Antibody-drug conjugate (ADC) therapies consist of three elements: targeted antibodies, linkers, and cytotoxic payloads. Based on the specificity of the targeted antibody, this strategy can directly transmit the payload to tumor cells. The emergence of new formulations for ADCs and the encouraging activity in patients with other solid tumors (such as that observed with T-DM1 in breast cancer patients) (Verma et al., 2012) has gained interest in the application of ADCs for the treatment of GBM.

Depending on the payloads, ADCs can be classified as cytotoxic ADCs, immunotoxins with a bacterial toxin payload or radioimmunotherapies with a radioactive isotope payload. The mechanism of action (Fig. 2) of cytotoxic ADCs and immunotoxins is as follows: monoclonal antibodies act as a transport system to carry the payload to the tumor cells expressing the target antigen, and the Fab portion of the antibody bind to the target antigen. Once binding, the antibody linked to the cleavable linker releases the payload into or around the tumor cell, where the cleavage mechanism may occur at an early or late stage of endonucleosome without progressing to the period of lysosomal trafficking (Chau et al., 2019). While the antibody linked to the non-cleavable linker binds to the target antigen, the endocytic process begins and leads to early formation of endonucleosomes, most of which fuse with lysosomes, and then the antibody portion of the ADC undergoes degradation in an acidic and protein hydrolase-rich environment leading to intracellular release of toxins (Rock et al., 2015, Xu, 2015). Depending on the hydrophobicity of the cytotoxic load, the toxic payload may also reach neighboring tumor cells and surrounding stromal tissue by diffusion that leads to a bystander effect resulting in the death of neighboring target-negative cells (Li et al., 2016). Notably, a small fraction of ADC binds to the neonatal Fc receptor (FcRn) at the intranuclear body and returns to the extracellular environment (Chau, 2019). This recycling mechanism can increase the half-life of the antibody and provide protection in case of misdelivery to normal cells. However, excessive recycling of cancer cells may also lead to drug resistance. Radioimmunotherapy can target cell surface receptors (e.g. EGFR) or extracellular targets, such as tenascin, and subsequently leads to structural cellular damage, such as DNA and mitochondria.

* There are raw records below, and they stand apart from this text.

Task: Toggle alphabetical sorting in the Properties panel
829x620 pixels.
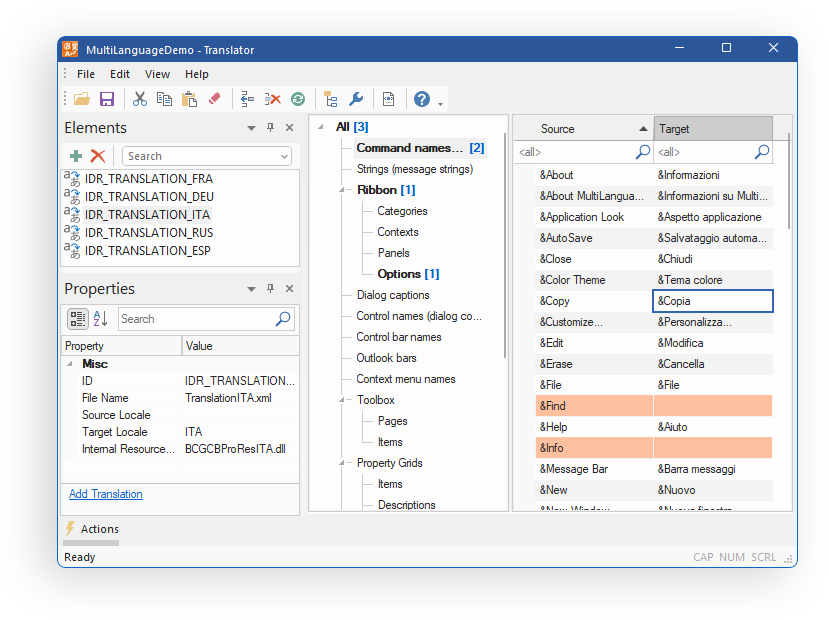Action: (x=100, y=318)
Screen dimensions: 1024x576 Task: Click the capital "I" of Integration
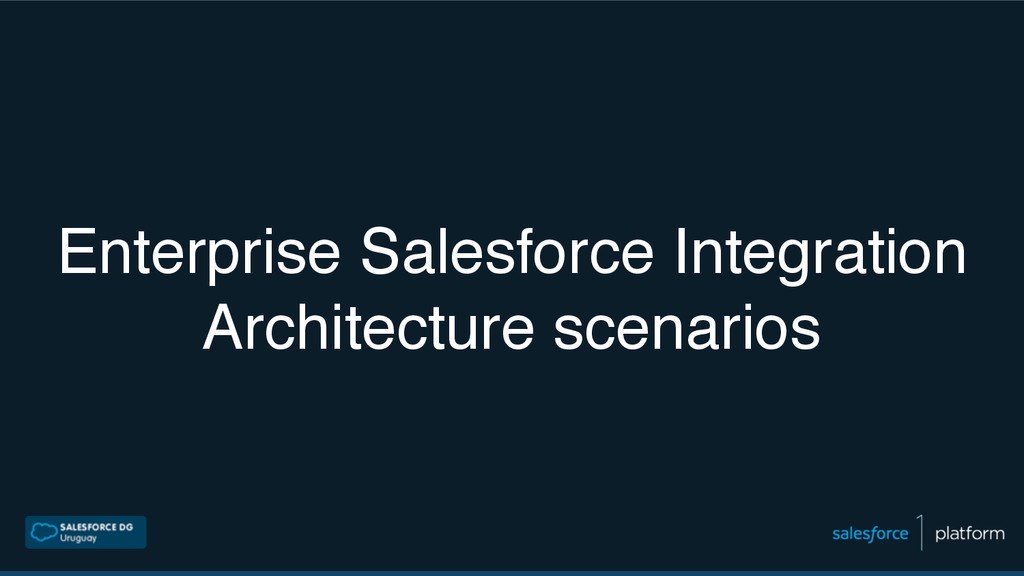coord(679,251)
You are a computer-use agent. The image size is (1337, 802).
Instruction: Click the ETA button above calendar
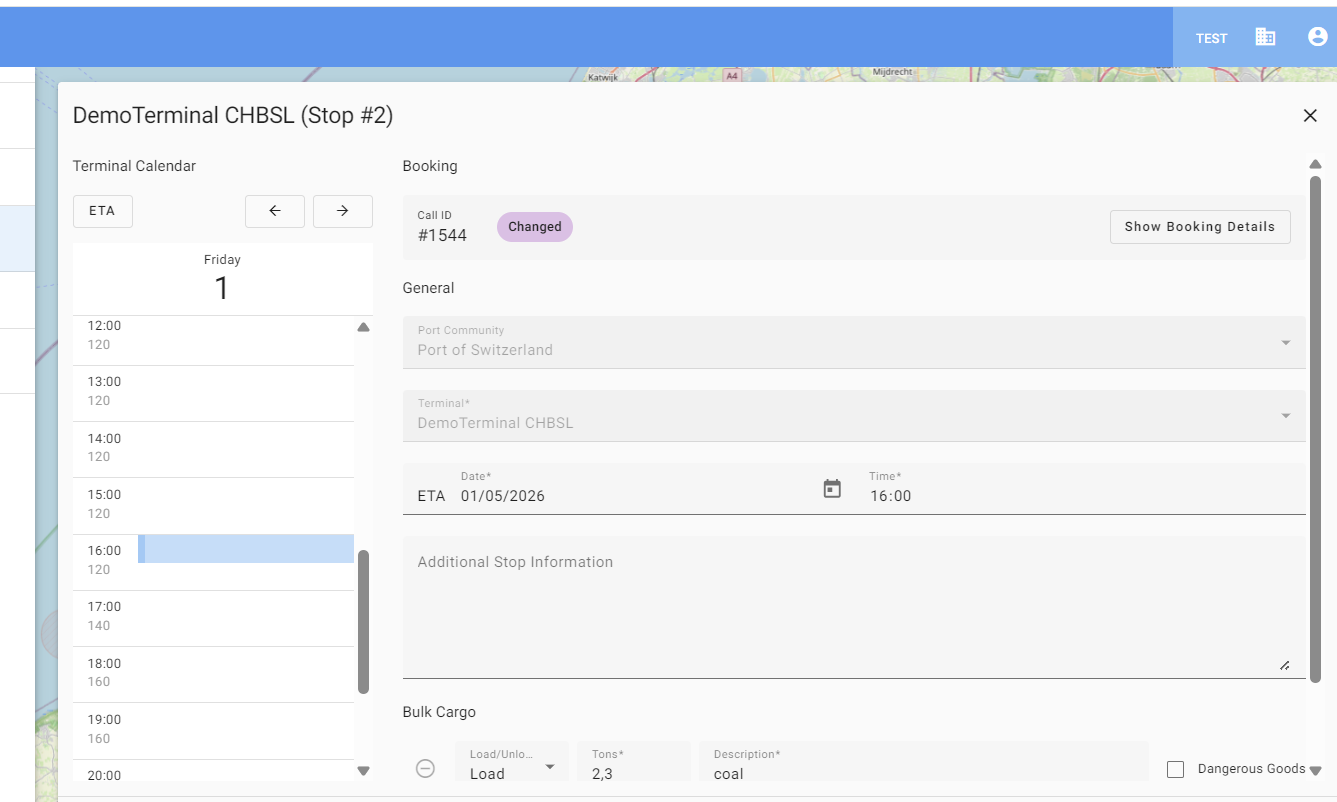point(102,211)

In this review, we summarize the results of GBM patients treated with adjuvant ADCs in clinical trials. Compared to similar excellent reviews a few years ago (Gan et al., 2017), we have supplemented and updated clinical data on ADCs used for the treatment of GBM. Compared to similar excellent reviews in recent years (Mair et al., 2023, Parakh et al., 2021), we have conducted statistical analysis of the patient situation in each clinical trial and paid special attention to the administration methods of ADCs, especially the convection-enhanced drug delivery (CED) administration, as these are factors that affect patient survival outcomes. Finally, we propose new strategies for the future treatment of GBM patients with ADC.